*DOCUMENT TEXT:*
Belarus election condemned as candidates held

MINSK - International monitors said Monday Belarus' presidential election was seriously flawed and condemned a police crackdown on protesters.

At least seven out of the nine candidates who ran against Belarus President Alexander Lukashenko in Sunday's vote were being detained by police Monday, political aides said.

The Organization for Security and Cooperation in Europe criticized the "flawed" vote count - which it described as "bad or very bad" - and "heavy-handed" response to protestors.

It urged the authorities to account for the arrest of the candidates and scores of others, including rights activists and journalists.

"This election failed to give Belarus the new start it needed," said Tony Lloyd, head of the short-term observer mission of the OSCE, after Lukashenko was returned for a fourth term.

The arrested candidates included Vladimir Neklyayev, 64, who was taken from his hospital bed by police in the early hours after being earlier beaten by police, his wife said.

Others were Andrei Sannikov, head of the pro-rights Charter 97 group, Grigory Kostusev, head of a nationalist party, and Nikolai Statkevich, 54, a retired colonel who leads a social-democrat party, their aides said.

Pavel Rodionov, of the state prosecutor's office, told Belarussian state television that some of them would be charged with organizing mass unrest and could face up to 15 years in jail.

The news service Bloomberg reported that some 40,000 protesters had tried to smash their way into the Belarussian parliament in Minsk, smashing some of the building's windows.

Police spokesman Konstantin Shalkevich told Reuters that several hundred people in all had been detained on Sunday night after riot police moved in on Minsk's Independence Square to break up an anti-Lukashenko rally of several thousands.

'Brutally suppressed'

An unofficial rights defense website called Vyasna (Spring) - - published a list of 221 people whom it said had been arrested.

"The demonstration was brutally suppressed," Alexander Atroshchenko, spokesman for Sannikov, told Bloomberg by phone from Minsk. "I fear it could be a long time before he's (Sannikov) freed. But the protest will be back in the evening."

The opposition says Lukashenko supporters rigged the vote through fraudulent vote counting.

Early on Monday the state electoral commission said Lukashenko had won 79.7 percent with 100 percent of votes counted.

The OSCE's view of the election contrasted with the opinion of the observer mission from the Russia-led CIS, which said Monday that the election had been legitimate.

"The mission did not find any facts that placed under doubt the legitimacy of the elections," mission chief Sergei Lebedev told journalists.

However, Joerg Forbrig, a senior program officer for Central and Eastern Europe at the German Marshall Fund of the United States in Berlin, dismissed the election as a sham, Bloomberg said.

"The results were certain before the election started," he told the news service.

And monitoring campaign group Human Rights Defenders for Free Elections told Bloomberg in a statement "the early voting stage was marked by all the flaws typical of" presidential elections four years ago.

Belarus was described as the "last dictatorship in Europe" by former U.S. President George W. Bush's administration and the U.S., European Union and the United Nations Commission for Human Rights have all criticized Lukashenko, Bloomberg reported.

*PROVIDED MATERIAL:*

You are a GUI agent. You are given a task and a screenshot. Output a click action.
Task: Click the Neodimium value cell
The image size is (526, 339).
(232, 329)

*ACTION ITEM:*
Can you write out the article on the Belarus election again, starting at "And monitoring campaign" and ending at "four years ago.", with "five years ago" swapped in for "four years ago"? The lines above come from a different source than the article.

*ANSWER BOX:*
And monitoring campaign group Human Rights Defenders for Free Elections told Bloomberg in a statement "the early voting stage was marked by all the flaws typical of" presidential elections five years ago.